Friday, October 14, 2011

Intentional Mission and Living Outside of the Christian Bubble

I read this article last week and found it to be extremely helpful.  I myself became convicted about the Christian bubble that I lived in while I was in high school.  I grew up in a Christian home, most of my activities were through church clubs and youth group, I played in a Christian band with my family, I attended Christian school and was then home schooled, and on and on I could go.
While I was in high school I became convicted about the fact that I had no friends outside of the church, and so I started attending Bucks County Community College.  My favorite place to hangout was on the front steps with the smokers (yes, my parents feared that I would end up with lung cancer...), but what I found to be amazing is that I had deeper spiritual discussions with these people than I had ever had with my Christian friends.
There was the ex-Jehovah's Witness who had toyed with paganism and Druid practices but didn't really believe in anything.  He was mostly hoping to graduate from college and achieve a "normal" 9-5 life (he was in his 30's and had worked nights most of his life).
And then there was the atheist who wanted to discuss physics and the probability of a God existing.  He also liked to tell stories of peeing out of his 3rd story window in Quakertown at 2 in the morning because he was so drunk.  He challenged me both intellectually and spiritually.
And there was the brain injured NA addict (yes, he was addicted to Narcotics Anonymous) who should have been attending SAA (Sex Addicts Anonymous) judging from his conversation and constant flirting with girls who were obviously not interested.

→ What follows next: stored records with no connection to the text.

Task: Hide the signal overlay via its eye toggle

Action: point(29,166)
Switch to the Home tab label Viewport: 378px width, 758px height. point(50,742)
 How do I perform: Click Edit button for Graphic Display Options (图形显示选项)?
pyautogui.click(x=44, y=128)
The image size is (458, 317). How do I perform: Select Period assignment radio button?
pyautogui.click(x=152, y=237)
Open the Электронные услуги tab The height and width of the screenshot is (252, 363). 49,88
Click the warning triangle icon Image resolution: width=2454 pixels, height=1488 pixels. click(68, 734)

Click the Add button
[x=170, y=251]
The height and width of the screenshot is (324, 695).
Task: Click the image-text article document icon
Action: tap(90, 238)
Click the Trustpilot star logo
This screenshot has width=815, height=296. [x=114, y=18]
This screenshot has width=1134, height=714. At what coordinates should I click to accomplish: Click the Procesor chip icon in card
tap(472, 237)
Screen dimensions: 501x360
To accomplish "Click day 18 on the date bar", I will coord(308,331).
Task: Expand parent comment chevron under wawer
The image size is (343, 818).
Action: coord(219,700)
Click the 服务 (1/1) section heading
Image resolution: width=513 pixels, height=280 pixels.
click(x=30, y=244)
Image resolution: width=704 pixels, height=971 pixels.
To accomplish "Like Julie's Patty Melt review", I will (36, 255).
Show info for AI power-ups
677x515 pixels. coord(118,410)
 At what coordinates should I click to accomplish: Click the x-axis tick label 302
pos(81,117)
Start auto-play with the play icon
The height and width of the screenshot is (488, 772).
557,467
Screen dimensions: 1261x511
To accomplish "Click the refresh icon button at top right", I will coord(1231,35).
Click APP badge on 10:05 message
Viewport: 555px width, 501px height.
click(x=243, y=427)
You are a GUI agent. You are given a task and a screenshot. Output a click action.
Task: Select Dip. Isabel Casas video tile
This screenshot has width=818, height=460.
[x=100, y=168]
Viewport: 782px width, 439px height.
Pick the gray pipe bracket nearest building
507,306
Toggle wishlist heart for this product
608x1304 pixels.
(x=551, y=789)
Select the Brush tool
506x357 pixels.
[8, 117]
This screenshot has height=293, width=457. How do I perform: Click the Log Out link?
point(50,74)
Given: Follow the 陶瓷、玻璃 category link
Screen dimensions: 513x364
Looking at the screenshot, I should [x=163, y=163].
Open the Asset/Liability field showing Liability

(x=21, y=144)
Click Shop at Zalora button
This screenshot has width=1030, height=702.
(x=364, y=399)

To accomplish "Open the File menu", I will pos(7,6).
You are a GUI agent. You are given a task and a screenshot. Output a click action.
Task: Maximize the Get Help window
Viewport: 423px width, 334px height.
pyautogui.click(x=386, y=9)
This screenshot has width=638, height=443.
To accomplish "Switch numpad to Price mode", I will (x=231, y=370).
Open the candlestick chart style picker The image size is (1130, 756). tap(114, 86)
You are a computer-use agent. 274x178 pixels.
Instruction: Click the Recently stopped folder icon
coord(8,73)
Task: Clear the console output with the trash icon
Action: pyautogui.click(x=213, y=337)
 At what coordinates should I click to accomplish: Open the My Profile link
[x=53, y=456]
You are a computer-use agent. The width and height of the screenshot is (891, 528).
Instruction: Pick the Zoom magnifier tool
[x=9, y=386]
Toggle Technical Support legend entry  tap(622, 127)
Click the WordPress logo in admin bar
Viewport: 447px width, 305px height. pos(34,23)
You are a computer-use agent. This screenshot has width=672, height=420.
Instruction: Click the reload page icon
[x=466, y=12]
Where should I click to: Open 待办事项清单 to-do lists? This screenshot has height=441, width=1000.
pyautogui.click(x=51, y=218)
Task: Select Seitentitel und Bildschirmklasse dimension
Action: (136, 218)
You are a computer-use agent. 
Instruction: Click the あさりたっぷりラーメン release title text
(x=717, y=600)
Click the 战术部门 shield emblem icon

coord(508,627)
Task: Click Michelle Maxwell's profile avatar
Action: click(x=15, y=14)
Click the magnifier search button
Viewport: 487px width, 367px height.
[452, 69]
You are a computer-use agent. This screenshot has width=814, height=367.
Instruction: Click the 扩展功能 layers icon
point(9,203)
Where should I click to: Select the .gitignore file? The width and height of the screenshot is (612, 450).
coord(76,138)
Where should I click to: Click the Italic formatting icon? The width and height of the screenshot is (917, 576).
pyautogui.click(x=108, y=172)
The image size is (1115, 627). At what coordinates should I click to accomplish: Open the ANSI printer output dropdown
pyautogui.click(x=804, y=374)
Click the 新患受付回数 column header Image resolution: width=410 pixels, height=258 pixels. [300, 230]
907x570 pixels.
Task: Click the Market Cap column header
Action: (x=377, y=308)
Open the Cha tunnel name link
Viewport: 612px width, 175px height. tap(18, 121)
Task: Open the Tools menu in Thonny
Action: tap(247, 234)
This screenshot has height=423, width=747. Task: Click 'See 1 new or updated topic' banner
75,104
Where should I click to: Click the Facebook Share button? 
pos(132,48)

I could go on and on, but I actually have a point I'm trying to make...

When it came time to make that big decision as to which college to attend I had most of my friends and family pushing me towards a Christian college.  They had a fear of the interaction of a Christian teen with the secular culture, but I looked at it and thought, "I'm planning on being a missionary.  How will I be able to handle going to a culture where I am immersed in secular life and have no Christian contacts if I can't even attend a secular university?!"  And so I attended West Chester University and made more friends outside of that Christian bubble.

But now fast-forward to the present, to me right here today.  I find that I have slowly and all too easily slipped back into old habits and old ways of thinking.  I made attempts in this past year, while working at Christ Community Bible Church, to live outside the bubble.  I had the diner that I ate at twice a week for 3-4 months in order to build relationships, but just around the time that I started building those relationships I lost my focus on why I was doing it, got consumed with the amount of money I was shelling out for it, and stopped going.  And then there was the bar that I started going to on a weekly basis, but then I started to wonder/worry what people at church would think if they found out I was regularly eating/drinking at a bar, and my mind also once again turned to the amount of money I was shelling out (bars are a bit more expensive than diners...) and so I stopped.

So now, as I start a new job, begin at a new church, start a new marriage, I am once again confronted with the question of, How will I live outside the bubble?  Although the question becomes even more complex because it is now, How will we (Dana and I) live outside the bubble?  How will I lead a youth group that intentionally lives outside the bubble?  How will I lead the congregation in worship that intentionally pushes them outside the bubble?

And so I start this all off with a blog post, remembering the past, assessing the present, pushing towards the future, and asking you the question, How will you live outside the bubble?

3 comments:

  1. Ooh, excellent question. I agree with you that it's very important to be *intentional* about living outside the bubble. I love my church, and I think we do a good job of reaching out to the immediate community (as well as supporting national and international missions), but a lot of our congregants are Westminster Seminary students, and it certainly creates a very safe, and somewhat elitist, bubble. To start, I find that if I purpose to work outside of a Christian environment (which, for me, means teaching in a public or charter school) and make an effort to be involved in the community, I have a good foundation and natural non-bubble connections. My husband and I are connected with a local coffeeshop and we are planning to begin a subtle evangelism with the owners, wherein we set aside one evening per week to purposefully hang out at the shop and connect with anyone who chances along. We want to offer friendship and a sense of safe haven, along with prayer and spiritual discussion. It's a very exciting opportunity, simply because it means we are purposefully and meaningfully connecting with the people we pass by every day, those are outside our Bubble.

    ReplyDelete
  2. Great thoughts and ideas! Thanks for sharing. I think the one thing you hit on there that's really important is finding something that you enjoy doing and then using that for reaching out and connecting with others so that you can share the love of Christ with them. Its easy when trying to step out of the bubble to do it in ways that are weird or awkward to ourselves, which can actually keep us from building real relationships, but if we find something we enjoy doing, like going to a coffee shop, then it can actually be a facilitator.

    A couple of ideas I've had for me are:
    Joining a book club at the library
    Dancing (there's a local bar that has country line dancing, I've also been swing dancing)
    Crocheting class (yes, I'd love to learn to crochet better - which does imply I already do it poorly :)

    ReplyDelete
  3. Great article Nathan! It's exciting to see you wrestling with these thoughts. I pray God continues to lead you and your wife (Congrats!!!!) on effect impact at the church and in the local community!!